JP Morgan has also launched a program called COiN (short for Contract Intelligence). The system reduces the time to review documents and has also proven to limit human error that occurs in loan servicing. Prior to the implementation of COiN, JP Morgan would review 12,000 commercial credit agreements taking nearly 360,000 hours. When dealing with large amounts of documents, mistakes could often arise; but now, thanks to their machine learning system, this task can be completed with a higher performance rate and in a matter of seconds.
AI has shown tremendous potential to increase process optimization. Banks are already seeing successful outcomes, moving their employees’ time from small insignificant tasks to more valuable opportunities, essentially bringing more critical thinking into banking businesses. Not to mention, a more engaged and motivated workforce.
Compliance and Risk Management
Keeping up with the challenging environment of banking compliance and risk management is not only time consuming but also costly. And with the average bank spending $120 million annually on compliance and customer onboarding procedures, as well as tackling the increased frequency and complexity of cyber-attacks, there is enormous potential for AI technologies to support this area.
Banks need to respond to large amounts of unstructured data that emerge from difficult regulatory demands.

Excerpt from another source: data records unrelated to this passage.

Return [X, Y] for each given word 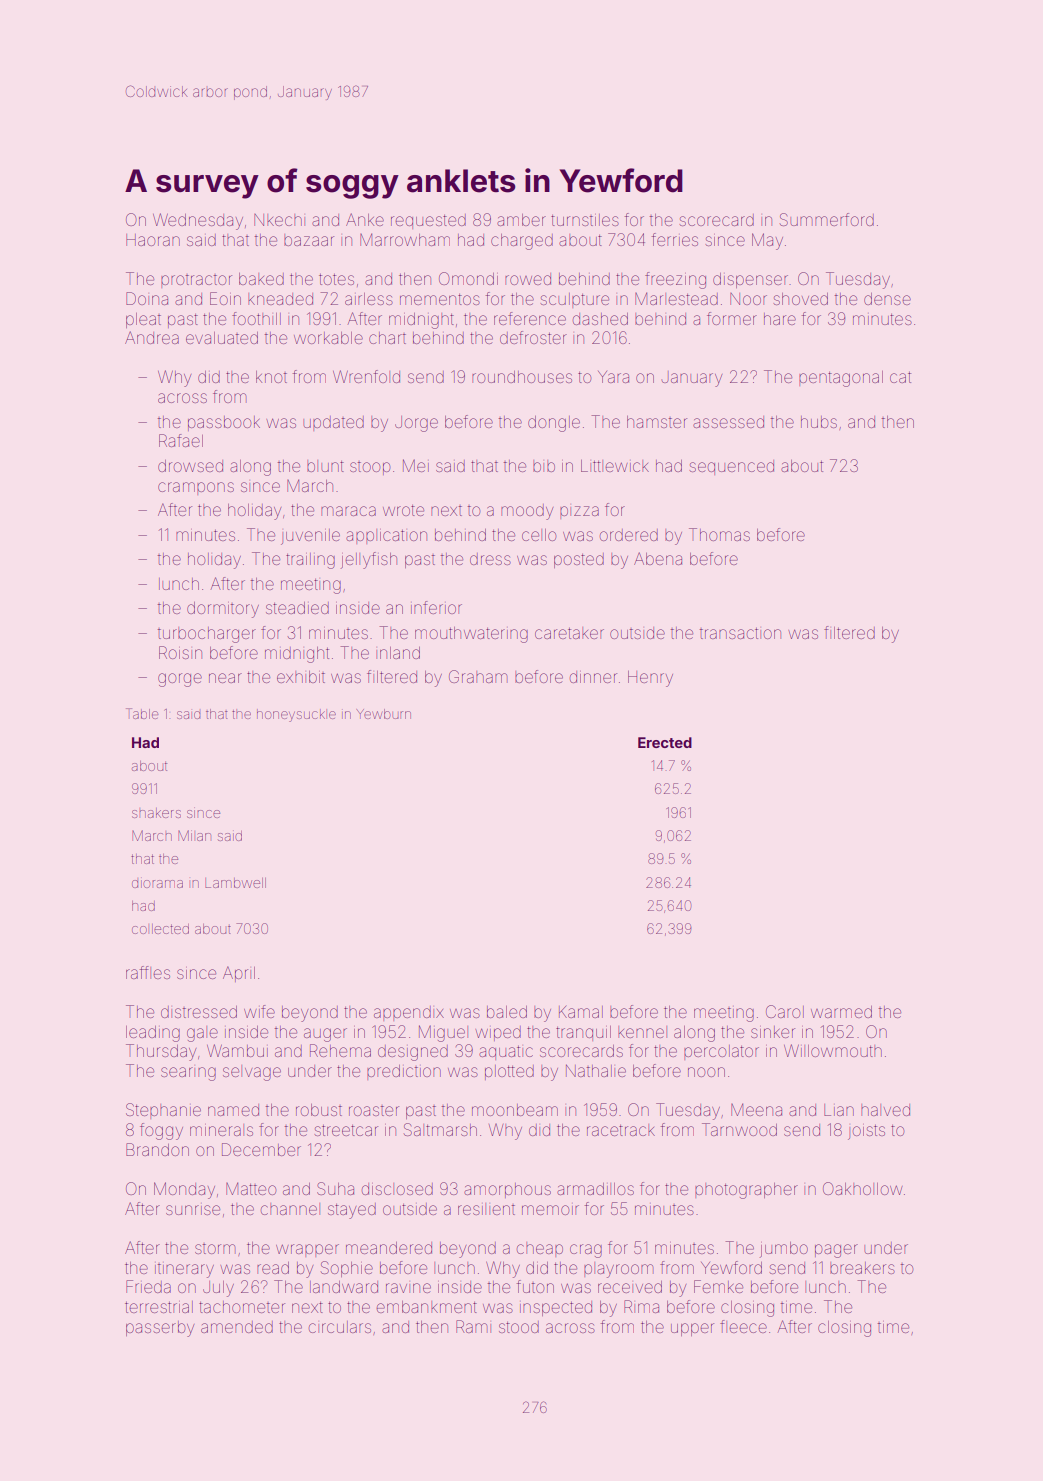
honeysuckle [296, 715]
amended [237, 1327]
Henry [650, 679]
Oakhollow [863, 1188]
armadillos [595, 1189]
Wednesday [198, 221]
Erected [665, 742]
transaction [740, 633]
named [233, 1110]
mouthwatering [471, 635]
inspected [556, 1308]
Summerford [827, 219]
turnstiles [585, 220]
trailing [310, 561]
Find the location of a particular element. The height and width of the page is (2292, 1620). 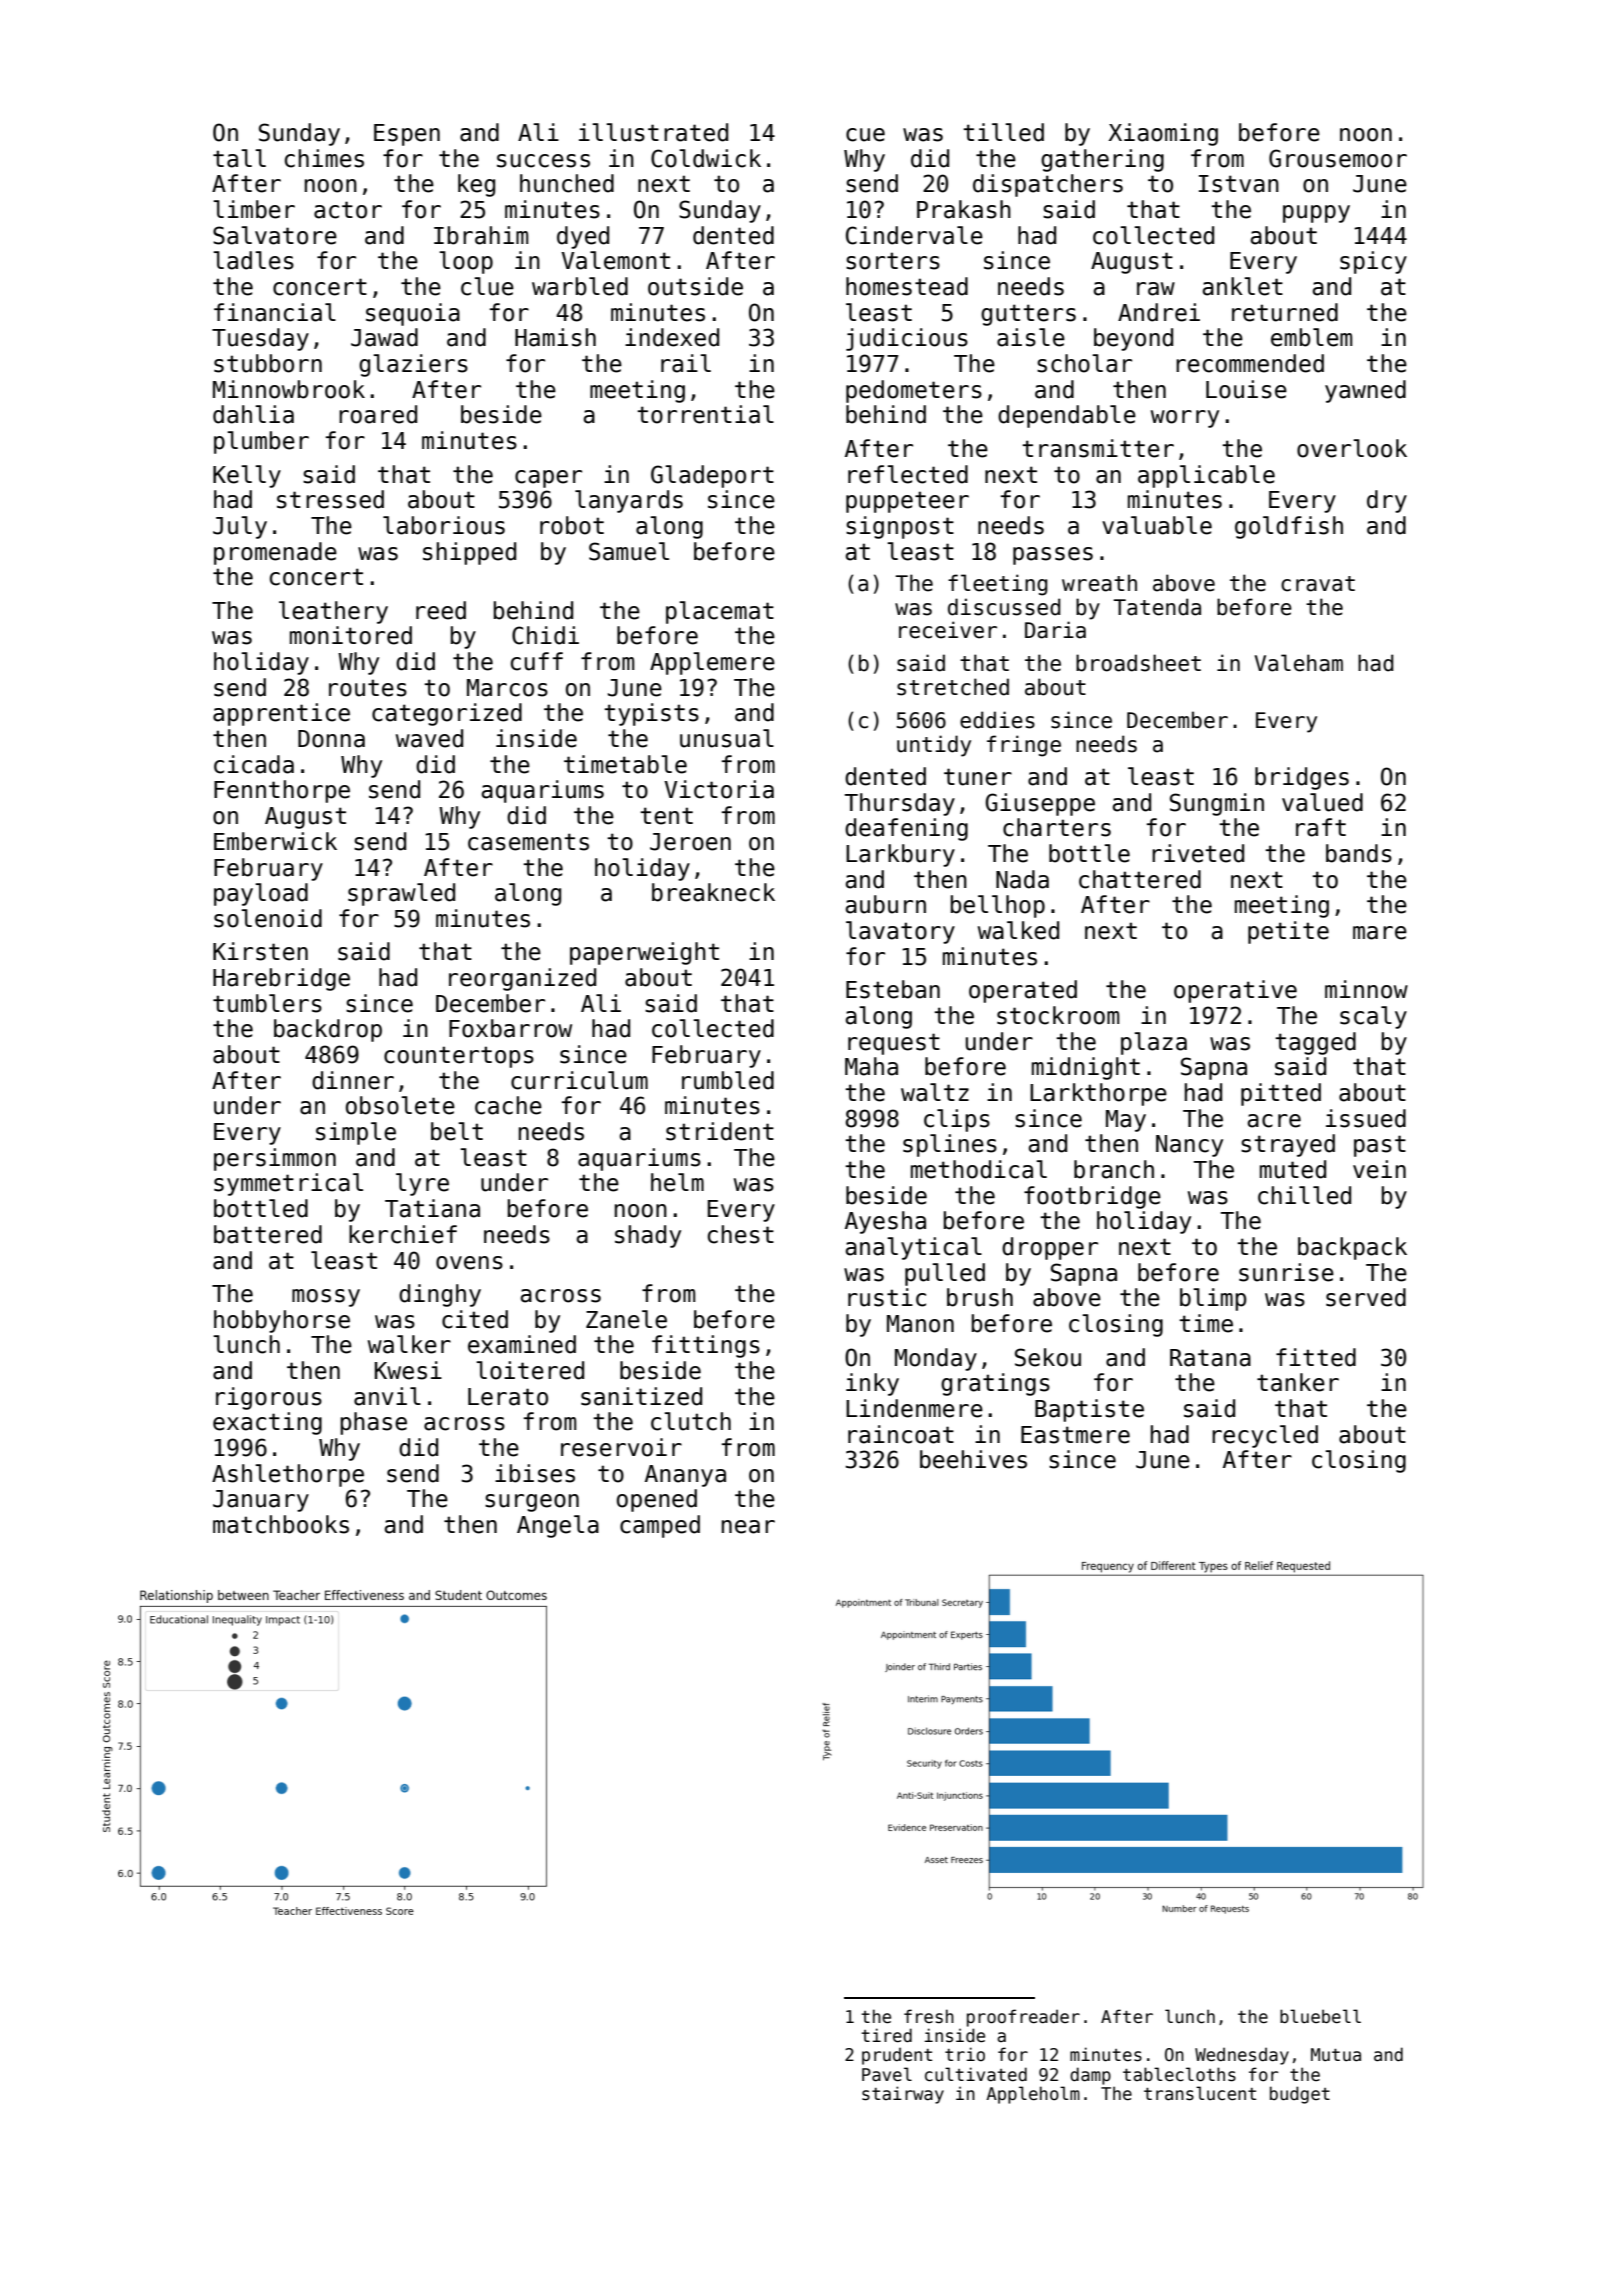

matchbooks is located at coordinates (281, 1524).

AI has proven particularly effective in dealing with this data in daily tasks such as automating legal, compliance and risk documentation, as well as analyzing data sets that train machine learning algorithms to track credit card fraud or money laundering. A lot of these tasks involve excessive manual work; by moving them to an AI-powered system instead, banks can free up employees to deal with more complex decisions.
Global financial group, Citibank, partnered with data science company, Feedzai, leaders in the market for real-time risk management in banking, to implement a transaction monitoring platform. Powered by machine learning technology, the system adjusts automatically to monitor discrepancies and changes in payment behaviors, thus enabling banks to manage risk and keep their customers safe from fraudsters.
Compliance and risk management has always been an important focus area for banking, and thanks to AI, there have been game changing developments. As AI continues to make considerable inroads in these areas, banks will be able to focus on more analytics, rather than spending their time avoiding risk or dealing with increased compliance regulations.
Beyond the hype, AI is showing clear development with ample use cases and substantial return. And as banks continue to fight for customer loyalty, having the right technical solutions on the backend will be key to sustaining a competitive advantage. With AI use cases starting to appear from leading banks, others soon will follow suit. Over the next few years, we can expect to see further widespread adoption of AI in banking, and from not just the bigger players.